#### [Task statement]
In the records below, find the line containing "The width and height of the screenshot is (243, 243)." and the line containing "The image size is (580, 276)."; please repeat exactly the lines from one to the other, both included, and nothing more.

[Stored data]
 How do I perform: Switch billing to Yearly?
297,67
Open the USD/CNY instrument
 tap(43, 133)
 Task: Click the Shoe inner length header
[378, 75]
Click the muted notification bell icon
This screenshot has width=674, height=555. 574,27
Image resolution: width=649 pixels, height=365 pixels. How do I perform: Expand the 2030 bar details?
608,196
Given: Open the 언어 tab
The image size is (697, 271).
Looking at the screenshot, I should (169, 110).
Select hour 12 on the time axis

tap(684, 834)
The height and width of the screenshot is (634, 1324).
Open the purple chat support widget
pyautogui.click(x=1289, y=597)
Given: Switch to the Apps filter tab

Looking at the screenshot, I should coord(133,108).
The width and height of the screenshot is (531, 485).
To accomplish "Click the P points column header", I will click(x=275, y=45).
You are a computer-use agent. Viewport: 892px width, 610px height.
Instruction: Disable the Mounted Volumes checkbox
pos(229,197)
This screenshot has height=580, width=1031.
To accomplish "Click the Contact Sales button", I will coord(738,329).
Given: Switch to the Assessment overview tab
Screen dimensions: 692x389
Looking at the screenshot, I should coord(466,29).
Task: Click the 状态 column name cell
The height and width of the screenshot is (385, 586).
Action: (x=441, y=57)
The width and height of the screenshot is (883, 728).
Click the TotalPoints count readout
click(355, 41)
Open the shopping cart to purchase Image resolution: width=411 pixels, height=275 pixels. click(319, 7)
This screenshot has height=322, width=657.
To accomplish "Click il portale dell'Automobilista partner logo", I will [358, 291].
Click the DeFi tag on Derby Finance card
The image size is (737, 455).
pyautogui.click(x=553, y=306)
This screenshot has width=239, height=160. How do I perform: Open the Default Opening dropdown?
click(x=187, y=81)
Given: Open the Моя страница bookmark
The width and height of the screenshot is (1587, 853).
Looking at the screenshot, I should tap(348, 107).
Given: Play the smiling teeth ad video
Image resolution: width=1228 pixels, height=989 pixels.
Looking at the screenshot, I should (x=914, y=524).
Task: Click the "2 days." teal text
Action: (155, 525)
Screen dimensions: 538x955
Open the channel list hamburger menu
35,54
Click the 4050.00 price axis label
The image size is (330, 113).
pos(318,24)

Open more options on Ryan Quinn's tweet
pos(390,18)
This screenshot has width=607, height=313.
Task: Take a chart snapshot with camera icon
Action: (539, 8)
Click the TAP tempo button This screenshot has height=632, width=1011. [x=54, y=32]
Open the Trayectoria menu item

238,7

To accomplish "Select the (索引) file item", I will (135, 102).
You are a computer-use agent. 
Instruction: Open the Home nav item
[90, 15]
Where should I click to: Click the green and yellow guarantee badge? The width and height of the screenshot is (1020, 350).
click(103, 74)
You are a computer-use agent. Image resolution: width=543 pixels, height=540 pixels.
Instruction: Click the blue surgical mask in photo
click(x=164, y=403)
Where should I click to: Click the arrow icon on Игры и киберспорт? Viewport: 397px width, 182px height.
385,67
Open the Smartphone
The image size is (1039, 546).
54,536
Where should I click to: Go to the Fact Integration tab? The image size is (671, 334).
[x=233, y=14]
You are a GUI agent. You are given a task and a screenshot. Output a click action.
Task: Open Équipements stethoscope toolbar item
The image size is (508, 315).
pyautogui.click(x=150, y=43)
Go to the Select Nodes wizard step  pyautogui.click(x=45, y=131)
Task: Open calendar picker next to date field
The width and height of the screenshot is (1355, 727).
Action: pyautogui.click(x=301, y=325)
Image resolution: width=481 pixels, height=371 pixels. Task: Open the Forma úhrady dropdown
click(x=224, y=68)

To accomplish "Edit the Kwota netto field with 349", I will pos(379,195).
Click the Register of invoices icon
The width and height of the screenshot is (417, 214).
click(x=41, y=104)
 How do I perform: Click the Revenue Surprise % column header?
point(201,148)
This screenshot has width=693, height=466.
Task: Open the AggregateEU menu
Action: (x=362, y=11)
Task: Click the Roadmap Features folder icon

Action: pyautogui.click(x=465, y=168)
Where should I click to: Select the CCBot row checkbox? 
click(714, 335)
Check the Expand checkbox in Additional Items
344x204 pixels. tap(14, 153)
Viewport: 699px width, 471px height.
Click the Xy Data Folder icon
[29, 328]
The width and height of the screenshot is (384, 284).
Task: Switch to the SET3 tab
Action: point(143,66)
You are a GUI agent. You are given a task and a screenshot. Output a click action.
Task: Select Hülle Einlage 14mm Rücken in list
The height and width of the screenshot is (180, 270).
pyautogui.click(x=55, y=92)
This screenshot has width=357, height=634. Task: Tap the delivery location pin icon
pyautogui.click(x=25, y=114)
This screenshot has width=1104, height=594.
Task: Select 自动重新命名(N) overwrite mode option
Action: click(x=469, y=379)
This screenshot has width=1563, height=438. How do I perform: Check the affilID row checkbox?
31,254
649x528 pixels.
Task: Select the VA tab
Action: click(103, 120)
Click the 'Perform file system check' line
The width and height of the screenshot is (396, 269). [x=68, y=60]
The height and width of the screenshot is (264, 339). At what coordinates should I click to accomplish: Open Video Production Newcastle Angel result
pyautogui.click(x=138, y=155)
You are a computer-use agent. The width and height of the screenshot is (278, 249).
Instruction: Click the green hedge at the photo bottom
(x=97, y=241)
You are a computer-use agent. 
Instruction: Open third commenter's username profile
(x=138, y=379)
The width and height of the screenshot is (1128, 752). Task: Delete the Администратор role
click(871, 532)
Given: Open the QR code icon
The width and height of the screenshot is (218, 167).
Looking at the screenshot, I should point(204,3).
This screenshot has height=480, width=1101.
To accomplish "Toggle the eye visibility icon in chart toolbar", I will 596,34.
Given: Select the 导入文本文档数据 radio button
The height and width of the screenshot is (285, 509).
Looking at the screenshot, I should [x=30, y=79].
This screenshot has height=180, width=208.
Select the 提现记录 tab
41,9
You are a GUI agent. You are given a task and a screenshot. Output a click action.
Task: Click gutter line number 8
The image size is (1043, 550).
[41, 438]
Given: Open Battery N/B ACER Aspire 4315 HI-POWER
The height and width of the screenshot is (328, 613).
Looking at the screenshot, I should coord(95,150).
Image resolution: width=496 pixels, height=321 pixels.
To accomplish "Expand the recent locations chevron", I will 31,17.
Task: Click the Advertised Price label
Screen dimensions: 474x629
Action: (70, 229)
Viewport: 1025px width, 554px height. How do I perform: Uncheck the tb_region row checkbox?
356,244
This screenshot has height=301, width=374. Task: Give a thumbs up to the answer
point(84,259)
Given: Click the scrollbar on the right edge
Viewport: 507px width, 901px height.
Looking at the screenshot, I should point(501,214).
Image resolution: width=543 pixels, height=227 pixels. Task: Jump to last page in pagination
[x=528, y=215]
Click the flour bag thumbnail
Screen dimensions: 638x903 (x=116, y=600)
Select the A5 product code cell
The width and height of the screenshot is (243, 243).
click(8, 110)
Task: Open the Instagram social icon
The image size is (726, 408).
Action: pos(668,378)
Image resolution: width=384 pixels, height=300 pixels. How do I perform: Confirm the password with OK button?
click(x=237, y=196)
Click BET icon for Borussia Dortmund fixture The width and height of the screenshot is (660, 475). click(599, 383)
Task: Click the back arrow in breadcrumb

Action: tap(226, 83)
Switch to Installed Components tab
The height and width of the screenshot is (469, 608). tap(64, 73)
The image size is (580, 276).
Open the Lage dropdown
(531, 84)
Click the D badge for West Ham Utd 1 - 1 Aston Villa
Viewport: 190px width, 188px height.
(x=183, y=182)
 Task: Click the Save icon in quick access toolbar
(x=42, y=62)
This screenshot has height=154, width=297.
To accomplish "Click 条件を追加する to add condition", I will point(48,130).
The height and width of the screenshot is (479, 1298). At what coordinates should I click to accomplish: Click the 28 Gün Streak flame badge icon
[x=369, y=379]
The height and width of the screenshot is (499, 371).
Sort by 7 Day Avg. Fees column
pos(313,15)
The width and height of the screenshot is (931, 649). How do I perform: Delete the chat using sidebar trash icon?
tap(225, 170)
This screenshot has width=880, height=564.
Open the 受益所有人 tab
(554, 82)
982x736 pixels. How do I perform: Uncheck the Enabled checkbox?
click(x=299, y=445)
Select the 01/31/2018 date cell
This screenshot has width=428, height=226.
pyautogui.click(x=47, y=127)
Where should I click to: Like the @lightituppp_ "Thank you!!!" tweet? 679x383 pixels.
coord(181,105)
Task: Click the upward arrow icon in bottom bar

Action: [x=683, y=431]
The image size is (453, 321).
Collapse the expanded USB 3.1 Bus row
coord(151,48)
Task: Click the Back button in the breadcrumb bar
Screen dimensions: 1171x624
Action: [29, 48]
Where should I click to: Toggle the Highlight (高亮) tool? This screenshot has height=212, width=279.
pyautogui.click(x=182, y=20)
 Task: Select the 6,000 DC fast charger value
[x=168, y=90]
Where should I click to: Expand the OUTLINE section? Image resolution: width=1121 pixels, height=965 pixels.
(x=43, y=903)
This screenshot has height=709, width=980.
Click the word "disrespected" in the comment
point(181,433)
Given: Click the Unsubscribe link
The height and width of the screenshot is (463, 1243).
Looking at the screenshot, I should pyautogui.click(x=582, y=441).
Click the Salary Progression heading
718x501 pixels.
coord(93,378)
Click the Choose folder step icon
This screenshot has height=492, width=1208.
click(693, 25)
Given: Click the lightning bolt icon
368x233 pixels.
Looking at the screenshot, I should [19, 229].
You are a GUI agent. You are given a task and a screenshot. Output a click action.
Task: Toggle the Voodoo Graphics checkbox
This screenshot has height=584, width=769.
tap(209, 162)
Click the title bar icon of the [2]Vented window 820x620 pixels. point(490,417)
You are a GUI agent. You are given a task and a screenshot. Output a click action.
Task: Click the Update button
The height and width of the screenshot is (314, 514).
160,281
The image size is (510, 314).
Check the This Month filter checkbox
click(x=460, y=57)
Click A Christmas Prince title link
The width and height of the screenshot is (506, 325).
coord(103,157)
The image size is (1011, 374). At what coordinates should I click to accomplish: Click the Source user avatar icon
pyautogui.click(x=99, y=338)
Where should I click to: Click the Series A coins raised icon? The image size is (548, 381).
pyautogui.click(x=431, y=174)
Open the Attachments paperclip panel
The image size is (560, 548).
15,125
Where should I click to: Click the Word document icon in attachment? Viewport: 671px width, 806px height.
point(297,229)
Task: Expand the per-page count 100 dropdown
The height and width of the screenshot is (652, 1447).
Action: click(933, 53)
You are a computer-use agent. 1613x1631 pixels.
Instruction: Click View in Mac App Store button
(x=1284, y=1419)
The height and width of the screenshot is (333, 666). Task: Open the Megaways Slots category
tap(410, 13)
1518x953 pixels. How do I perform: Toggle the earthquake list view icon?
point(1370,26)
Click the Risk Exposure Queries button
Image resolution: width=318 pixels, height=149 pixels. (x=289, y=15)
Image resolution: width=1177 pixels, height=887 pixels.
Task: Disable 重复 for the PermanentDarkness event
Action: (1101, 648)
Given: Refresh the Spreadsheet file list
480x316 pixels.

#### [Solution for this exercise]
The width and height of the screenshot is (243, 243).
click(8, 110)
Task: Open the Instagram social icon
The image size is (726, 408).
Action: pos(668,378)
Image resolution: width=384 pixels, height=300 pixels. How do I perform: Confirm the password with OK button?
click(x=237, y=196)
Click BET icon for Borussia Dortmund fixture The width and height of the screenshot is (660, 475). click(599, 383)
Task: Click the back arrow in breadcrumb

Action: tap(226, 83)
Switch to Installed Components tab
The height and width of the screenshot is (469, 608). tap(64, 73)
The image size is (580, 276).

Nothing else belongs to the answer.